Since then, he has been the subject of an interim detention order.
Justice Julia Lonergan on Tuesday granted the application for the CDO, which will expire on September 23, 2021, and is expected to make her reasons public on Wednesday afternoon.
CDOs are imposed when a judge is satisfied to a high degree of probability that an offender poses an "unacceptable risk" of committing a serious offence if not kept in detention.
The man had opposed the CDO, but conceded the state's alternative application for a five-year extended supervision order was appropriate.
His extensive criminal history officially began with a sex attack on a woman walking through a park when he was 13, after which he said "I've ... got a problem" and "this is not the first time I've done this".
He served eight years for the abduction and rape of Ms Balding.
The 20-year-old bank teller was grabbed from a Sydney train station by a gang of homeless youths before she was repeatedly raped.

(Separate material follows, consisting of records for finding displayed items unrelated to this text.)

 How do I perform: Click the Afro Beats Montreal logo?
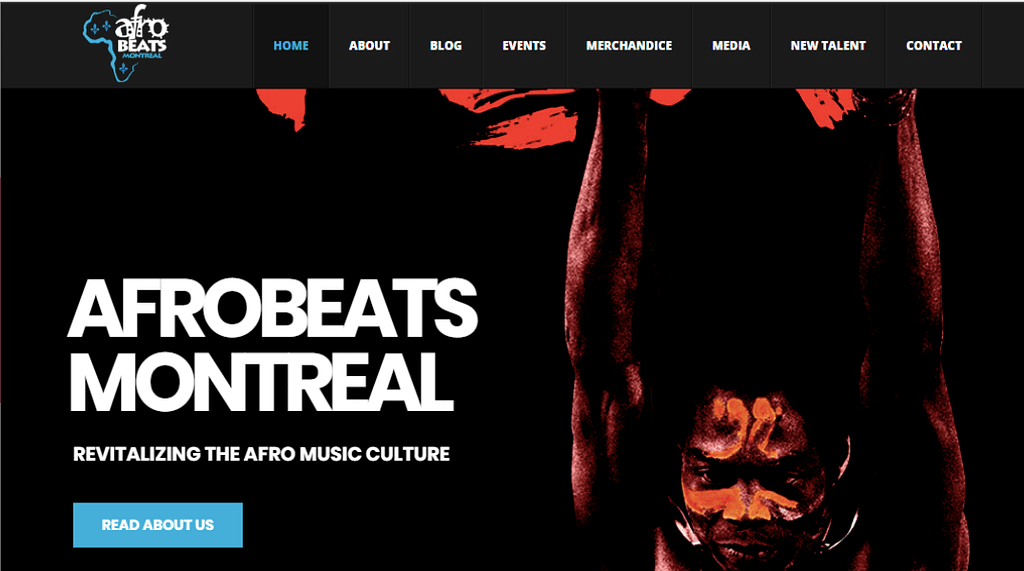[125, 43]
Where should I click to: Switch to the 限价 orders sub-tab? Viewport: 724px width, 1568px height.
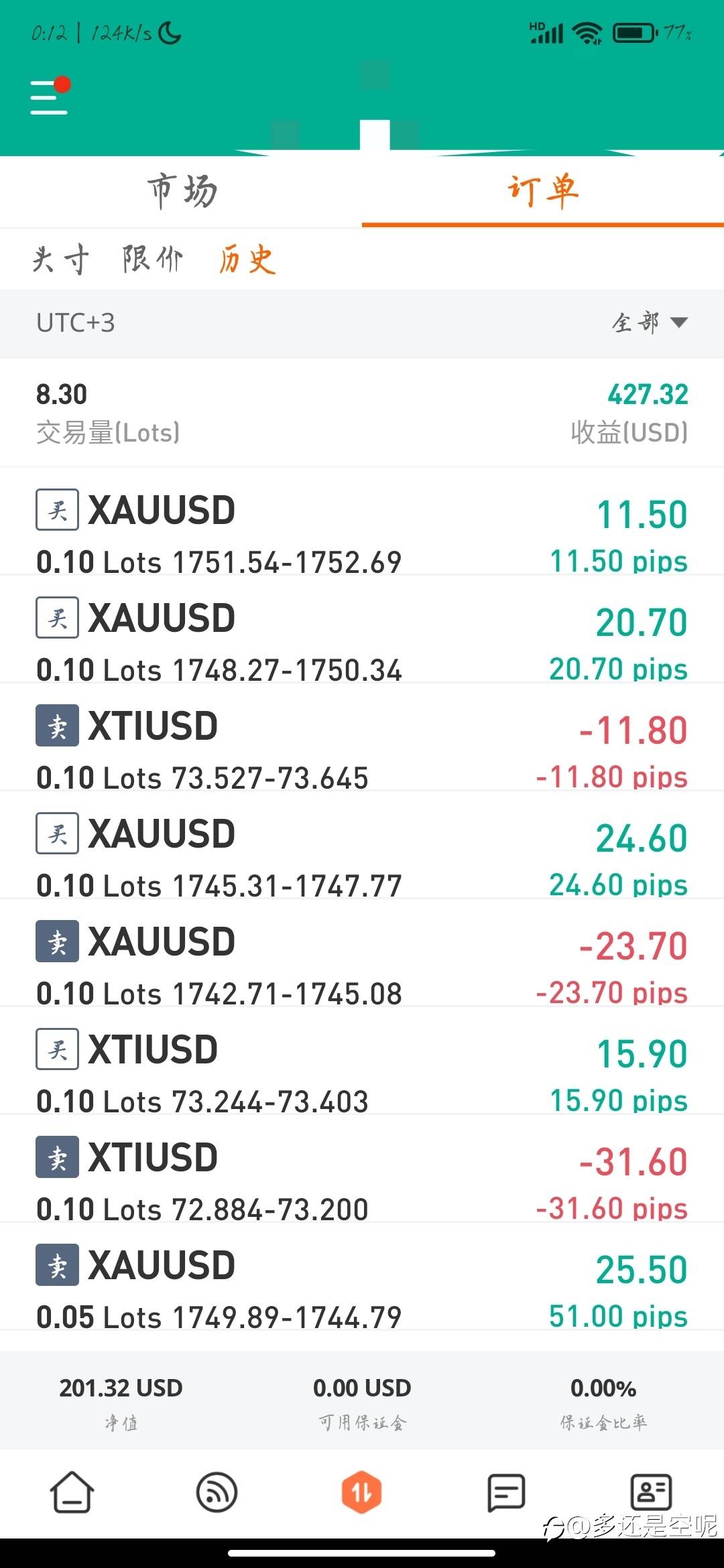click(x=153, y=259)
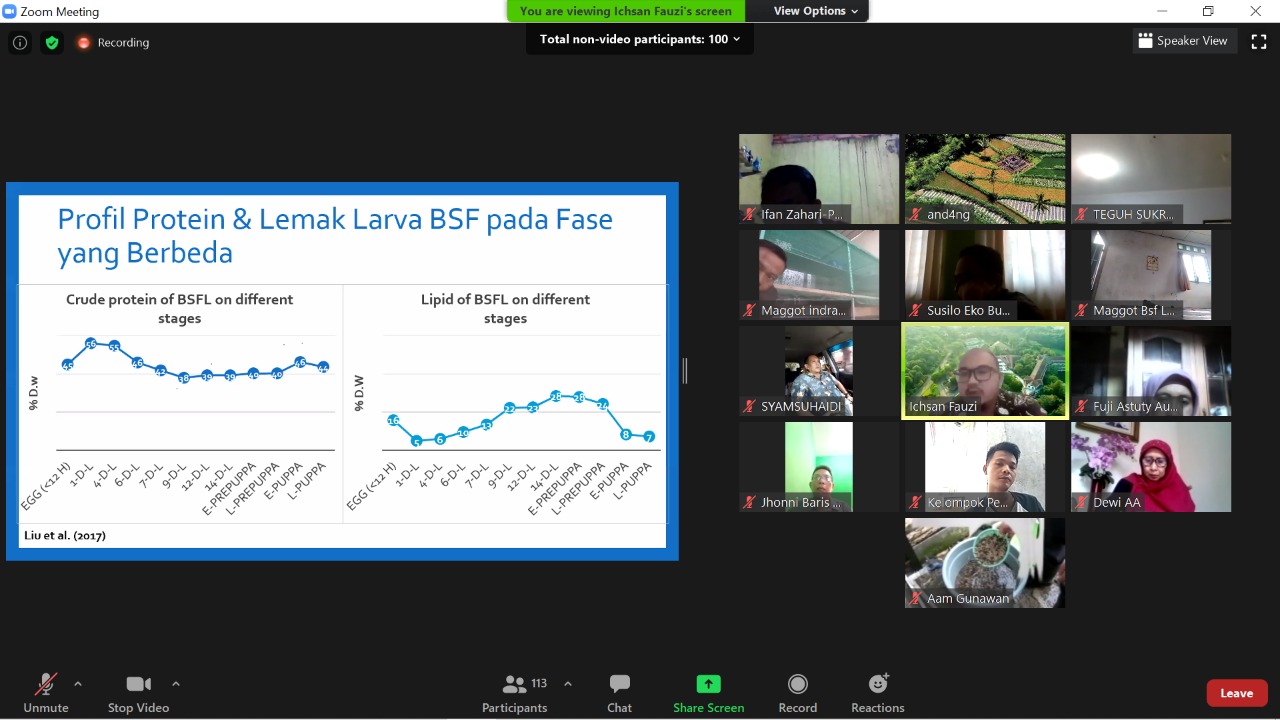The image size is (1280, 720).
Task: Open the View Options dropdown
Action: (815, 11)
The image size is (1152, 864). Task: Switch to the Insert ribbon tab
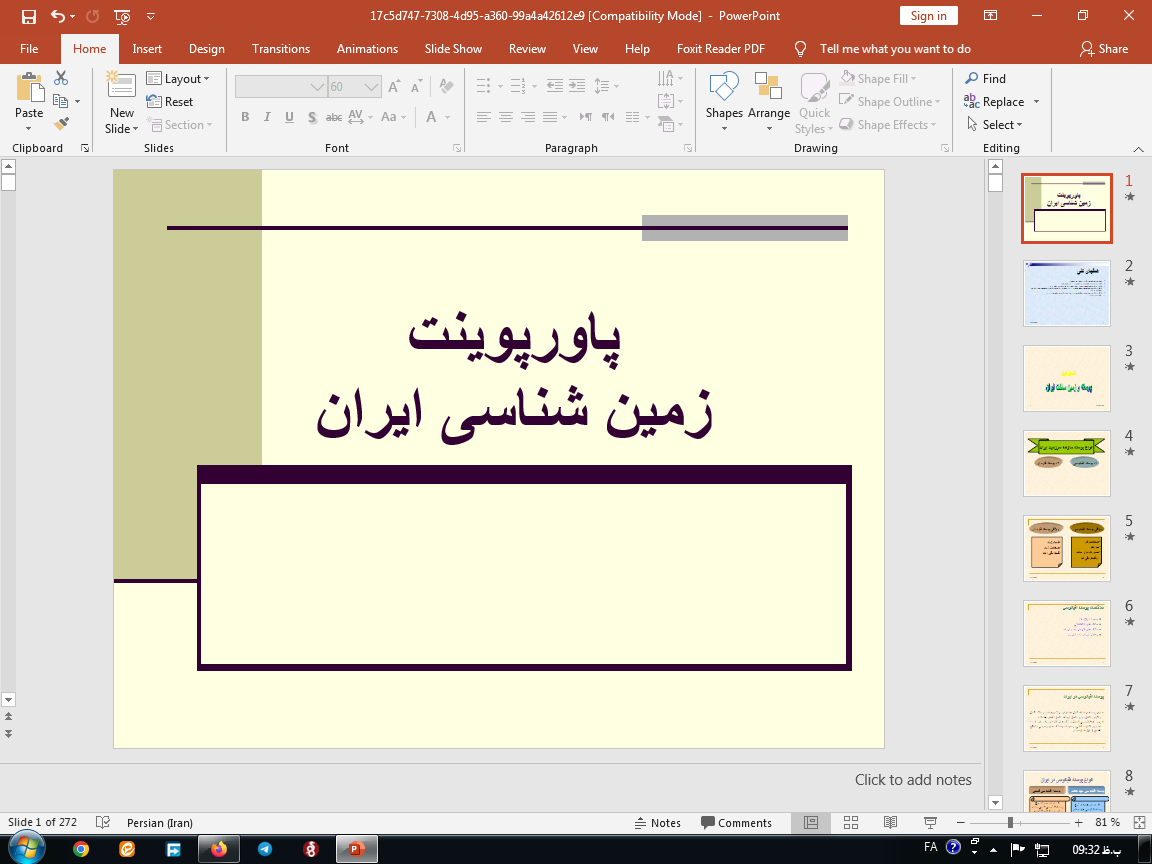(x=147, y=48)
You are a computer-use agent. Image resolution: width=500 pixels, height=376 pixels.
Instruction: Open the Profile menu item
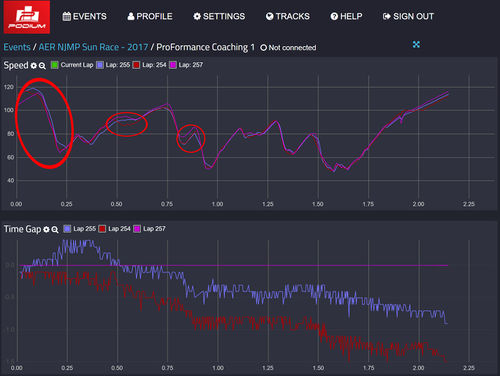click(150, 16)
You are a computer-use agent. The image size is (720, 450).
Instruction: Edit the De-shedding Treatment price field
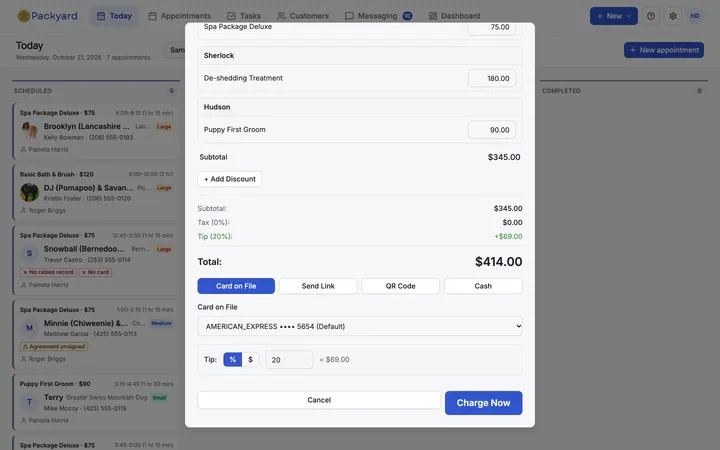pyautogui.click(x=492, y=79)
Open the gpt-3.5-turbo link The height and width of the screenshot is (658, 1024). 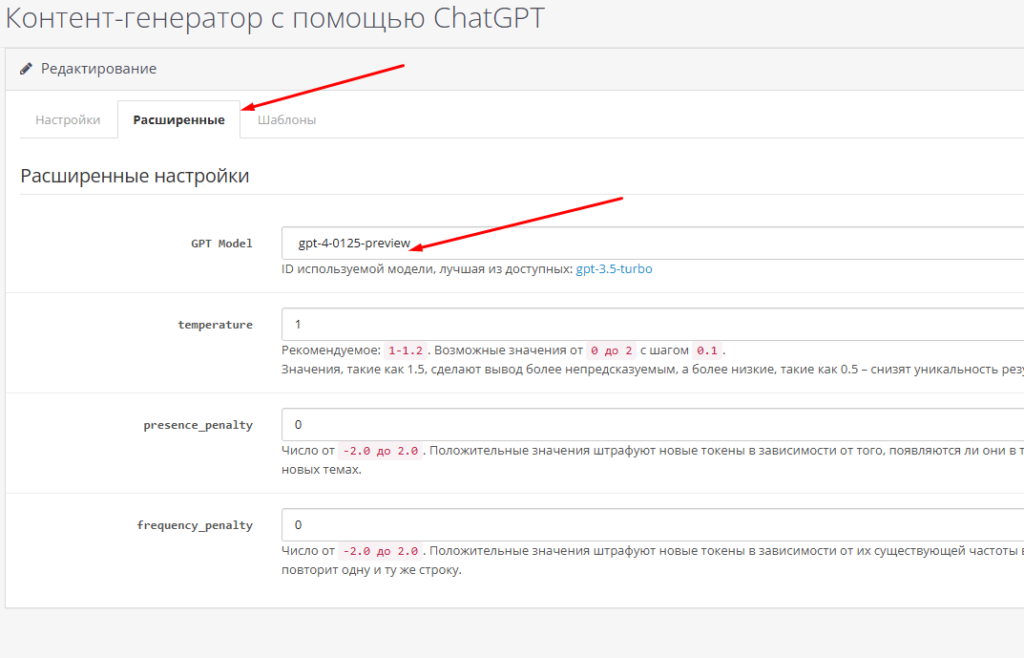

The man, who was a teenager at the time, remained in the car when Ms Balding was then bound, gagged and thrown over a fence before being held underwater in a dam until she drowned.
He has committed sexual offences against woman and men, involving at least eight victims including a woman he beat, bound and raped at another Sydney train station in 1998.
The sentencing judge found the victim "was subjected to extreme brutality and sexual violation", which had a devastating impact on her.
In her preliminary judgment granting the interim order, Justice Lonergan said the man had a history of violating parole, supervision and conditional release obligations.
She noted his "appalling criminal history and pattern of offending" and his repeated denials and/or chilling minimisations of his violent sexual offending, his victim-blaming, lack of insight, personality disorder and antisocial and aggressive traits and behaviours.
Justice Lonergan heard psychiatric evidence including from one expert who said the man had a number of psychopathic traits, refused to accept responsibility for much of his offending and had repeatedly breached release conditions.